***** ARTICLE

SEN. LUGAR: Well, thank you very much, Dr. Dodge.
Once again we’ll have a seven-minute limit on our questions. We’ll try to adhere to that as best we can.
Let me start by saying that Mr. Perle has mentioned that Iraqis will finally have to settle the issue, and his suggestion was that we should have brought in thousands of Iraqis at the outset — both for security purposes as well as for governance purposes. Dr. Cole, you’ve mentioned that in fact the overthrow of Saddam liberated the Iraqis, liberated the religious groups, including the Shi’ites who may have been affiliated with Iran, but may not have been, may have had an indigenous movement — may be interested in democracy, may be not. May be interested really in theology and what they were about.
And, Dr. Dodge, you’ve added the disquieting thought that whether the Iraqis came in from the outside, or whether they are indigenous and stay all at home, very few have captured the attention or the support of other Iraqis — very, very small numbers for any particular person or party or movement.
Now, all of this comes to a head June 30 or before then when Mr. Brahimi, Ambassador Brahimi and his group apparently are going to make some selections. And you suggested, Dr. Dodge, that probably, all things considered, he will select some of the leaders — perhaps the top leaders, the president or the two vice presidents, the prime minister — from members of the Governing Council. But, if so, this is a group, at least as you have described it, were imposed to begin with by the coalition and do not have the support of Iraqis, so that, from the beginning, this group has some problems in terms of executive leadership.
Now, granted, the advisory group may ameliorate that somewhat, but then, since many of these people will not have high recognition either, or great popularity, they may not be able to add a great deal of support to this.
So the group that we’re about to cede authority to, on the face of it, is not well-known, not well-supported, at least as you would describe from the polling that you have there. On the other hand, there is at least anecdotal evidence that Iraqis who were exiles who have come in are not particularly well-supported either, although they may be knowledgeable.
And as Mr. Perle has said, perhaps our policy with the liberation of Iraq never had the follow-through from administrations or Congress in the past, or maybe pragmatically it was impossible for this group to overthrow Saddam militarily. Maybe that simply was a non-starter.
But in any event, we’re faced, it appears to me, pragmatically in this situation, if June 30 is to be the time, with somebody naming people. And Mr. Brahimi appears to be the one designated to do this now. And so maybe Iraqis, all things considered, since it comes from a United Nations commission, accept the fact that this is an interim group and that they are setting up the conditions for elections, which particularly Ayatollah Sistani has called for. So maybe they get by. But, then again, maybe they don’t. This is why, in my initial questions, I raised an issue I would like to raise from you, because it’s not been touched upon.

**********
***** DATA BLOCK

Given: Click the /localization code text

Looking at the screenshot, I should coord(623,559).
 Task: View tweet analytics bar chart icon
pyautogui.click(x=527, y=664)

**********

* **CHALLENGE**
Continue the Senate hearing transcript on Iraq's transfer of authority, picking up after its last sentence.

* **RESULT**
What happens if, for example, the governing group decides that the security we are providing, which all of us believe today is really essential, and we would like others to be helping us, but at minimum no one has suggested the 130,000 Americans ought to leave, because that seems to be the (glue?) factor, at least, however well they’re handling it.
But let’s say this government really takes things seriously and the new president or the vice president or so forth indicates that they have some serious qualms about our tactics, whether it be in Fallujah or with regard to Najaf or other places. In other words, they would say to the American commander, “You may be commander of 130,000 Americans, but we don’t want you to go to Fallujah” or “We want to prescribe how the security is done these days in our country.”
Now, perhaps the U.N. resolutions that have been passed — and we hope, at least, that they will be to give a certain amount of legitimacy to all of this structure — still say the American commander is in charge until the training occurs, until there is a pass-off.
But one of the reasons I’m raising this question is, in the same spirit as you’ve raised the question, how do you select the people, and how are they given at least some strength, given the numbers that you’ve cited, really how do we establish the relationship on security between this government, that some people blandly say just has civil sovereignty and not the other, but maybe so, maybe not, if Iraqis, in fact, decide to take seriously the whole problem of governance.
Now, finally, just for any of your comments, at the end of the day there still are the technical questions of these elections. In Afghanistan, this has been formidable, for a variety of reasons. Barely 20 to 25 percent of the population has been registered, even though there is an agreement that the election should have been held at a certain point; it’s been pushed back. It may be pushed back some more.
But who does the nitty-gritty political work in Iraq, as you perceive it — registering valid voters, setting up security for some legitimacy, so that after these elections are held, there are not cries of foul ball, that in essence this is a flawed situation in which we didn’t get what we wanted?
Well, each of you give a comment, and that will exhaust my time, and I will turn to Senator Biden. Mr. Perle, do you have any overall thoughts about this situation? . . .
SEN. LUGAR: Dr. Cole?
MR. COLE: Well, I agree that there are sets of very difficult issues here that have yet to be negotiated. And indeed, we don’t know with whom we will be negotiating them.
With regard to the military situation, I’m a little bit more optimistic about the relationship of any Iraqi government with CENTCOM insofar as the Iraqi army is gone. Iraq is a small country of 25 million surrounded by very large countries like Iran and Turkey, each of which have nearly three times as many, and which have very powerful militaries. Iran fought an eight-year war with Iraq not so long ago. Turkey has made noises occasionally about invading the north of Iraq.
So I think that whether they like it or not, most responsible Iraqis are going to want a U.S. security umbrella. They may have severe differences of opinion. And indeed, the interim governing council that we appointed didn’t like the strategy used at Fallujah and said so on Al Arabiya satellite television. But they may have differences of opinion about particular tactics and so forth. I’m fairly optimistic that they’re not going to want to be left in the lurch, regardless of their feelings about being occupied. So I think those things can be negotiated.
I would say, with regard to the issue of holding elections, it should be remembered that Iraq was a constitutional monarchy from the 1920s through the 1950s. There were occasionally military coups in that period. But, on the whole and by and large, they had elections and parties came to power and prime ministers were elected.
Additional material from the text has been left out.